Date of Award

Fall 2000

Project Type


Program or Major


Degree Name

Doctor of Philosophy

First Advisor

James M Ryan


This dissertation expands the current understanding of the 15 November 1991 X1.5 solar flare. This flare was a well observed event in radio to gamma-ray energies and is the first gamma-ray flare to be extensively studied with the benefit of detailed soft and hard X-ray images. In this work, we add data from all four instruments on the Compton Gamma Ray Observatory (CGRO), spanning 20 keV--300 MeV. From these data we determined that the accelerated electron spectrum above 170 keV is best fit with a power law with a spectral index gamma ≈ -4.6. We determined that the accelerated proton spectrum above 0.6 MeV is also fit with a power law, with spectral index s ≈ -4.5. From these distributions, we computed a lower limit for the energy content of these particles: ∼10 23 ergs for the electrons above 170 keV and ∼1027 ergs for the ions above 0.6 MeV. These particles do not have enough energy to produce the white-light emission observed from this event.

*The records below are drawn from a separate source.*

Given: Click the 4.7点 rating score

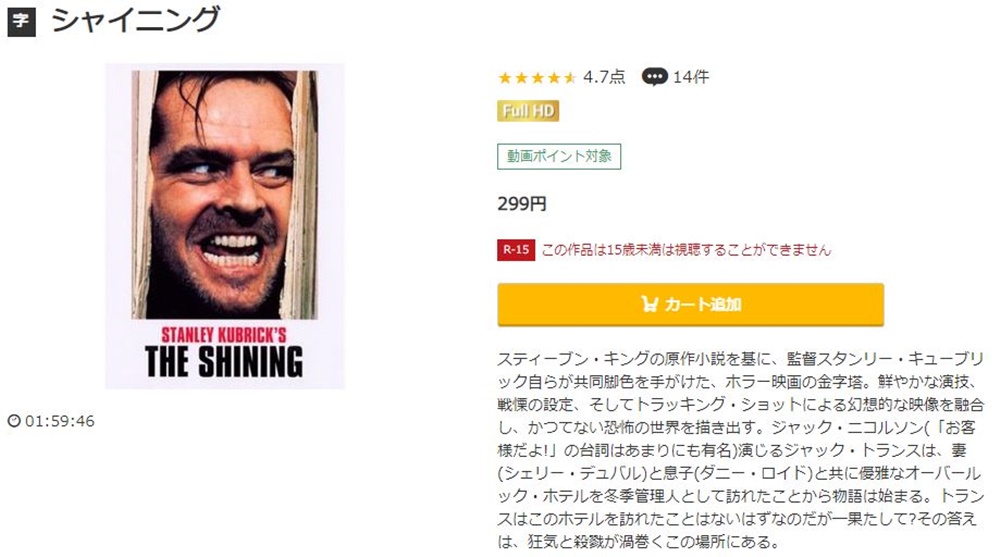Looking at the screenshot, I should pyautogui.click(x=604, y=77).
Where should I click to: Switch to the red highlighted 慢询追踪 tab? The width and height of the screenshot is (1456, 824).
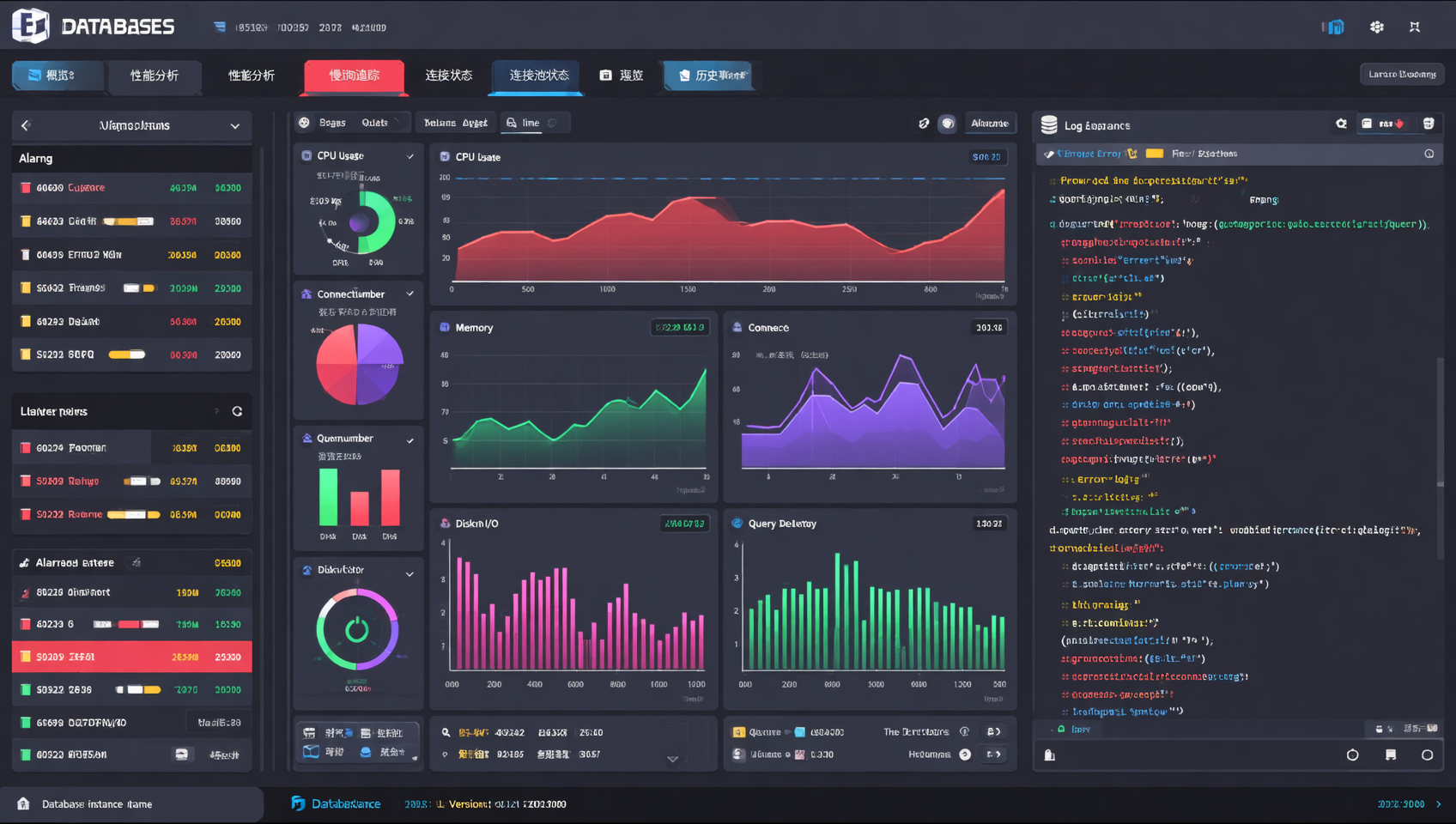coord(354,76)
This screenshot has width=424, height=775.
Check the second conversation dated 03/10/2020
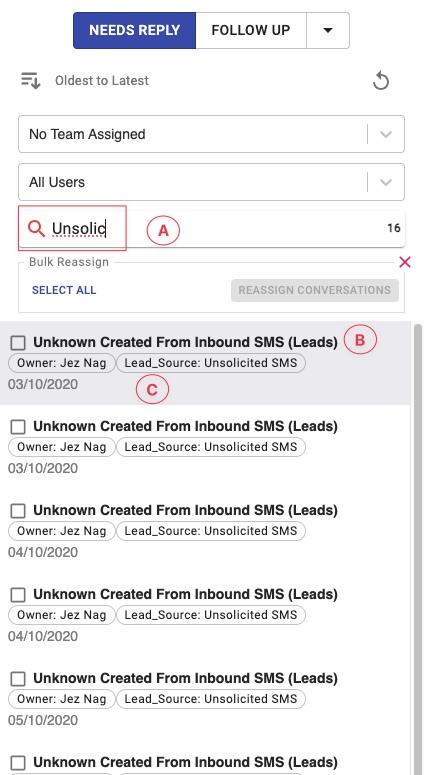[x=18, y=427]
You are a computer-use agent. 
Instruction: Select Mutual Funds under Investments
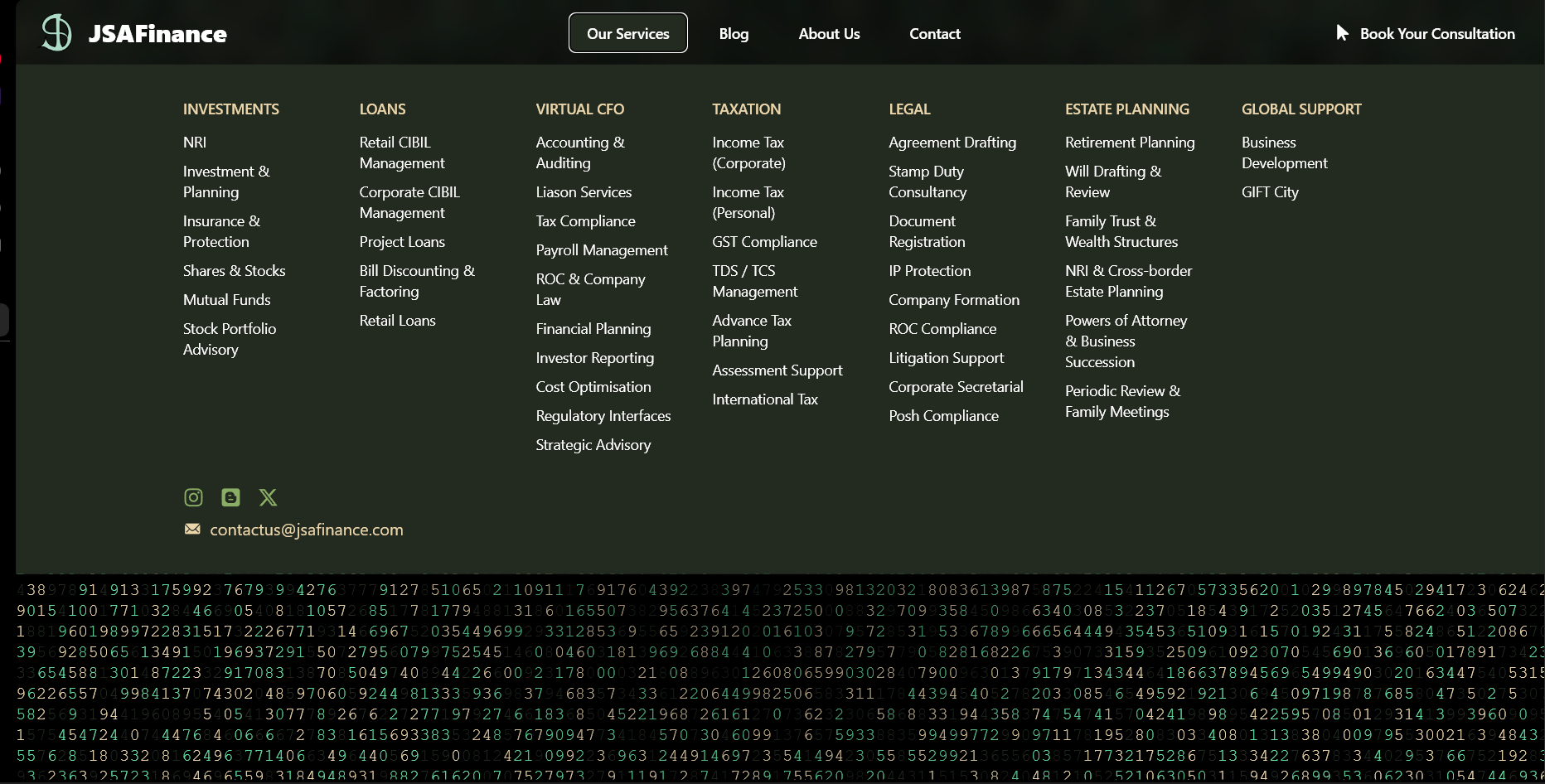[226, 300]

We computed a time constant tau of 26+20-15 for the 2.223 MeV neutron capture line. This is consistent at the 2sigma level with the lowest values of ∼70s found for other flares.

We modeled the impulsive X-ray emission from this flare with a 1D spatial diffusion equation (Ryan and Lee 1991). We assumed a constant magnetic field and that turbulence and collisions affects the transport of particles. For relativistic electrons, we found that X-ray observations during the impulsive phase can be explained if turbulence is present such that the mean free path between interactions is 0.1% of the total loop length. Collisions can be included, but are not necessary. We found that the injection source of accelerated particles is most likely located near the apex of the coronal loop. This model can also explain other features of the X-ray observations.